Comments (0) | Thursday, March 18, 2010


¾ c. sugar, plus more if desired
1 TB. ground cinnamon
1 package frozen puff pastry, thawed in the package
4 TB unsalted butter or margarine, melted and cooled

1.     In a small bowl mix sugar and cinnamon together. Sprinkle pastry cloth or board with some of the cinnamon sugar. Put a sheet of puff pastry on the cloth and roll to a 10-inch square. Brush pastry with half the melted butter and sprinkle generously with cinnamon sugar.

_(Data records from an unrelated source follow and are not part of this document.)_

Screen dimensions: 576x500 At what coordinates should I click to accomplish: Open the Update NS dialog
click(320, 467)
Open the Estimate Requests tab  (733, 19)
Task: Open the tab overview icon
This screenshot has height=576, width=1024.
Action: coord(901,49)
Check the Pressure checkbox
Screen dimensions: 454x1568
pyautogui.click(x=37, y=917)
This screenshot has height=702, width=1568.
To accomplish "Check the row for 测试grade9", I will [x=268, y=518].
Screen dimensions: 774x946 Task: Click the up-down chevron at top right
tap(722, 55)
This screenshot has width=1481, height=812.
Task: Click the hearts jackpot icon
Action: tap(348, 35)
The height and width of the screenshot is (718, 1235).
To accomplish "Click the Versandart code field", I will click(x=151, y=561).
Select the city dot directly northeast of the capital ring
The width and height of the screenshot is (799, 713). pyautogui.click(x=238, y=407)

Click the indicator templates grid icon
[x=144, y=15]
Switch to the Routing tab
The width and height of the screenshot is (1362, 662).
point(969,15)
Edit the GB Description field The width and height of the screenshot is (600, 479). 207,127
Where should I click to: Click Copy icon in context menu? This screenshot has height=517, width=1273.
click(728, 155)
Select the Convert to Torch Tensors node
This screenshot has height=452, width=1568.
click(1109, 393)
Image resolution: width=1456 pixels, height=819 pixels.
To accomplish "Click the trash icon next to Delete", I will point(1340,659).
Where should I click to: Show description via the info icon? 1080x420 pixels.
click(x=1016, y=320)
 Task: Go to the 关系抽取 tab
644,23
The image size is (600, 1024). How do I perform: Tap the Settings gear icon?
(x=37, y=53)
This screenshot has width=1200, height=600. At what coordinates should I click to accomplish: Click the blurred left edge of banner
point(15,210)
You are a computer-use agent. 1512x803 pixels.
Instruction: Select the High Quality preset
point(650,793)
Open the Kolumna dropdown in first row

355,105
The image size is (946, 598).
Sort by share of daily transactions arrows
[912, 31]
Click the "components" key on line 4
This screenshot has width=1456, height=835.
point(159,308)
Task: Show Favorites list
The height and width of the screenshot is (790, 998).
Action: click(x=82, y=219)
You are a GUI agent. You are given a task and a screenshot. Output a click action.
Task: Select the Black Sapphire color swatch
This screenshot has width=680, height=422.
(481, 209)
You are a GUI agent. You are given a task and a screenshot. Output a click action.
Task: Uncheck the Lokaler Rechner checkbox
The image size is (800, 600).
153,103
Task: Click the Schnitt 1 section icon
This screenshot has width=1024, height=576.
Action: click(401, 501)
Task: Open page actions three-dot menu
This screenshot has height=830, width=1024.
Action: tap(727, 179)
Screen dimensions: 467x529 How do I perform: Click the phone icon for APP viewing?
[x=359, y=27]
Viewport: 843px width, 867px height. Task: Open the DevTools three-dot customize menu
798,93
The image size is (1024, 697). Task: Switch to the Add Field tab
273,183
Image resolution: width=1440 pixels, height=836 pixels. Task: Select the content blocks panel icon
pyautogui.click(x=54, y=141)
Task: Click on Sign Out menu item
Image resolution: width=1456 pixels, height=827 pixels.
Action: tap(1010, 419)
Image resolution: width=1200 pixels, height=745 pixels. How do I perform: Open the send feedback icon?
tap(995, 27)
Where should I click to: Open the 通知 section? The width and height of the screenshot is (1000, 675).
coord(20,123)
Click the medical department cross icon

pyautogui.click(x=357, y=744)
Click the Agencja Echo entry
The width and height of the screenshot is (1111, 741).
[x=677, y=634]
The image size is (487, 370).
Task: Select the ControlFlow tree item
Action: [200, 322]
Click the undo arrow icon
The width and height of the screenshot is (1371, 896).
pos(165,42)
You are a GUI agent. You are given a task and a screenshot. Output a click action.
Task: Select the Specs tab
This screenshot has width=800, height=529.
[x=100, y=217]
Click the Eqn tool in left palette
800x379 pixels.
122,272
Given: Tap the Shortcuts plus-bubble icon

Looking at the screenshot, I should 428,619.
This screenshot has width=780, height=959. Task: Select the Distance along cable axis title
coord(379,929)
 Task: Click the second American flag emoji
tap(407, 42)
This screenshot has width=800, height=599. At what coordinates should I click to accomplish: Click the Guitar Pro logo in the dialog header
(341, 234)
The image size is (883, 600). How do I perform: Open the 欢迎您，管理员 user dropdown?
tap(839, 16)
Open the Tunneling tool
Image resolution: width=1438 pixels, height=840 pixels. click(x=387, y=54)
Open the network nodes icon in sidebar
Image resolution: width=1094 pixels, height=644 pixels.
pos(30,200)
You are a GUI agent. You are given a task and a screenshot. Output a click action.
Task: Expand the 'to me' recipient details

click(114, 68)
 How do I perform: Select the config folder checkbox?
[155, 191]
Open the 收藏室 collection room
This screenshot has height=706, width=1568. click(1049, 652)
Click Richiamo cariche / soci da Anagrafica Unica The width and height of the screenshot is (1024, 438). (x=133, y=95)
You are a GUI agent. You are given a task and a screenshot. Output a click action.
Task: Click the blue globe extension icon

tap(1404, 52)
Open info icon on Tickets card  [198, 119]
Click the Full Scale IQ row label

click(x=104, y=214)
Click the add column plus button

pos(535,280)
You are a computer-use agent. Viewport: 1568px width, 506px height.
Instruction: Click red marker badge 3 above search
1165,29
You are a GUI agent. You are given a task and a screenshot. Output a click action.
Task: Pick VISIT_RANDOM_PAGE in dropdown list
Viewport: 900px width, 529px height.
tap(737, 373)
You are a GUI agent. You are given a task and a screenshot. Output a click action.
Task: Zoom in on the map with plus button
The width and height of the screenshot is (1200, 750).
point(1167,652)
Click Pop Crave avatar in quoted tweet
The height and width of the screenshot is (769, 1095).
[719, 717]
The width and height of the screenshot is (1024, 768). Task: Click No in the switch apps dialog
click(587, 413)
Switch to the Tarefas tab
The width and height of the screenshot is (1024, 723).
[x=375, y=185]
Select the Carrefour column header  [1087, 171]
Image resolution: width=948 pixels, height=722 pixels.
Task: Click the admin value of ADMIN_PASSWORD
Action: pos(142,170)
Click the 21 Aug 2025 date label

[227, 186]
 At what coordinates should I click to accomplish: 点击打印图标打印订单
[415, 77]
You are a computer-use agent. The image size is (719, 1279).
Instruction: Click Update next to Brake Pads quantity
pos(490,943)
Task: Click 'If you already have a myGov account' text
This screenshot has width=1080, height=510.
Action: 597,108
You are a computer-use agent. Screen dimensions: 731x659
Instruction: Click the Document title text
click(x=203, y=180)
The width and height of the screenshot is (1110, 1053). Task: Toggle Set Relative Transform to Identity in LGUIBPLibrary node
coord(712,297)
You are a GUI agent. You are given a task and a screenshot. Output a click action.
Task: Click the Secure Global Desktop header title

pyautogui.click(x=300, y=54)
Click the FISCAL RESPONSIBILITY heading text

2.     Brush the edges of the pastry with water. Roll the sides toward the center, making 3 turns on each side, so the rolls touch in the middle. Gently press the rolls together. Repeat with second piece of dough. Place on cookie sheet and chill for 45 minutes, or until firm. Reserve the remaining cinnamon and sugar.
3.     Preheat oven to 400. Lightly spray or great 2 cookie sheets.

4.     Remove chilled rolls from fridge and cut them into slices about ¼ inch thick. Sprinkle the prepared cookie sheets with some of the cinnamon sugar and lay the cookies on them 2 inches apart. Sprinkle with plain sugar if desired.

5.     Bake in center of oven for 15 minutes or until puffy and golden. Watch the cookies so they don’t overbrown. Remove to wire racks to cool.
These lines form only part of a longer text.